**Work instructions:** Beginning with the line that holds "The width and", output every remaining line of the material below exactly, and include none of the pictures.

**Data records:**
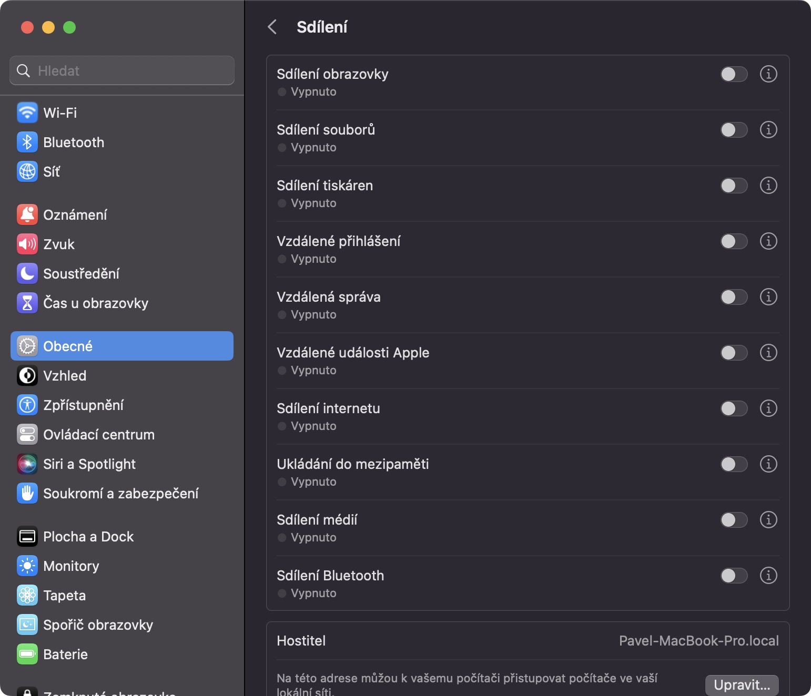Click the Čas u obrazovky hourglass icon
The image size is (811, 696).
[27, 303]
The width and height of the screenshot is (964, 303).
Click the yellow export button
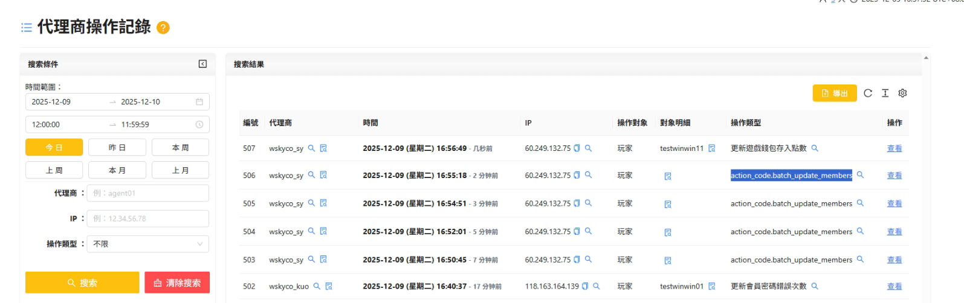834,93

**Exercise result:**
The width and height of the screenshot is (964, 303).
Click the yellow export button
834,93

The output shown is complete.